### Given task 1
Translate into Spanish the following sentence from the article on developing software with Kubernetes: "NetworkPolicies don’t work at all on Docker for Mac or microk8s and require a special flag for Minikube."
### Given task 2
Carry the article on developing software with Kubernetes forward, beginning right after its final sentence.

Kubernetes has changed the way I operate software. Whole classes of production problems have disappeared-, arguably to be replaced by others. But such is the way of the world. All told I’m happier operating a microservices app today than I was before I started using Kubernetes.
When I’m writing software, though, Kuberentes has only made things harder. In this post I want to walk through all of the problems I have encountered developing software on Kubernetes. Full disclosure: While I work on Tilt as part of my job, which we have designed to solve some of these problems, another part of my job is writing software that runs on Kubernetes. When there’s another tool that solves a problem better than Tilt, I’ll use that.
So, how does developing on Kubernetes suck? Let me count the ways.
Myriad Dev Environments
Minikube, MicroK8s, Docker for Mac, KIND, the list kind of goes on. All of these are local Kubernetes environments. In other words: they’re Kubernetes, but on your laptop. Instead of having to go out to the network to talk to a big Kubernetes cluster (that might be interacting with production data) you can spin up a small cluster on your laptop to check things out.
The problem comes when you want to run code/Kubernetes configs on multiple of these clusters because they each have their own… let’s call them quirks. They don’t behave identically to one another, or identically to a real Kubernetes cluster. I won’t enumerate these discrepancies here, but I’ll refer to this problem throughout this blog post when discussing thorny issues like networking and authentication.
There’s no tool I’m aware of that solves these problems aside from just doing your development in a real Kubernetes cluster in the cloud, which is the way I prefer to work these days. If you’re in the market for a local dev cluster we recently published a guide to choosing a dev cluster to help make sense of all the options.
If you’re developing software on Kubernetes, you’re probably using Kubernetes in production. If you’re using Kubernetes in production, you probably have locked down authentication settings. For example, a common set up is to only allow your developers to access to create/edit objects in one namespace. To do this you need a bunch of things set up:
This works great if you’re using a “real” Kubernetes cluster, but as soon as you start using a local Kuberentes setup, things get weird. Remember all those local dev environments? Well turns out some of them handle RBAC very differently than you might expect. I ran into an issue where kubeadm had access control set to allow everything. As a result, I had false confidence going to prod that my settings actually restricted permissions, when in fact they didn’t. Granted, kubeadm-dind-cluster has since been deprecated, but it goes to show that not all Kubernetes clusters are created equal. I also ran in to another problem trying to reproduce the issue on Docker for Mac’s Kubernetes cluster where RBAC rules were not enforced.
Testing things like NetworkPolicies is also fraught. NetworkPolicies don’t work at all on Docker for Mac or microk8s and require a special flag for Minikube. The troubles in networking land don’t end there.

### Information shown

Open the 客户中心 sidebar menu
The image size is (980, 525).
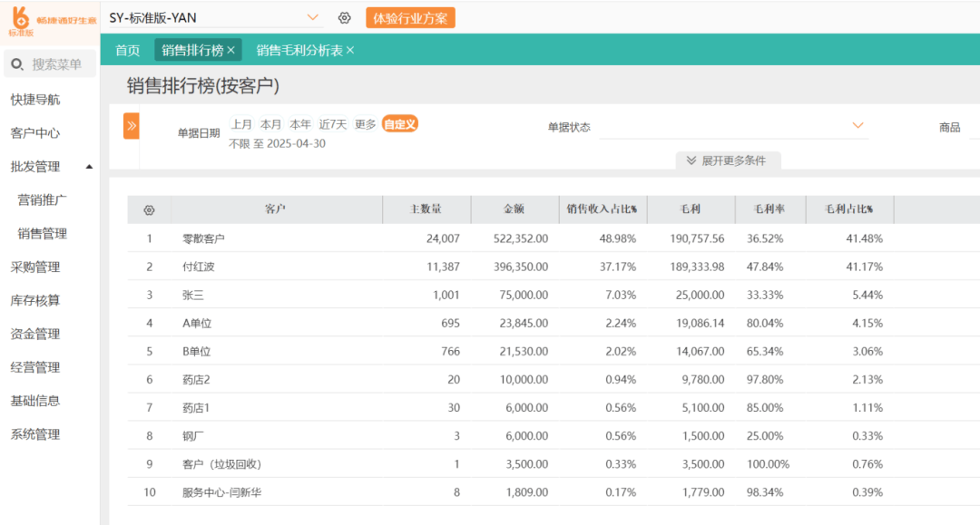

### Reply 1
Las NetworkPolicies no funcionan en absoluto en Docker for Mac ni en microk8s, y requieren una opción especial en Minikube.

### Reply 2
Network ingress is one of the most important things that Kubernetes does. Unfortunately, ingress is implemented differently by different cloud providers and is, as a result, very difficult to test. The different implementations also support different extensions, often configured with labels, which are definitely not portable between environments. I’m lucky enough to have access to a staging cluster to test ingress changes, but even then changes can take 30 minutes to take effect and can result in inscrutable error messages. If you’re on a local Kubernetes environment, you’re pretty much out of luck.
Networking is my least favorite thing to work on in Kubernetes, and the area that I think still needs the most love. There are a couple tools that help out, however.
One nice tool for at least seeing how your services are connected is Octant. Octant gives you a visual overview of all of your pods and which services they belong to.
At least with Octant I can easily go from a piece of code to the way that is connected to the internet.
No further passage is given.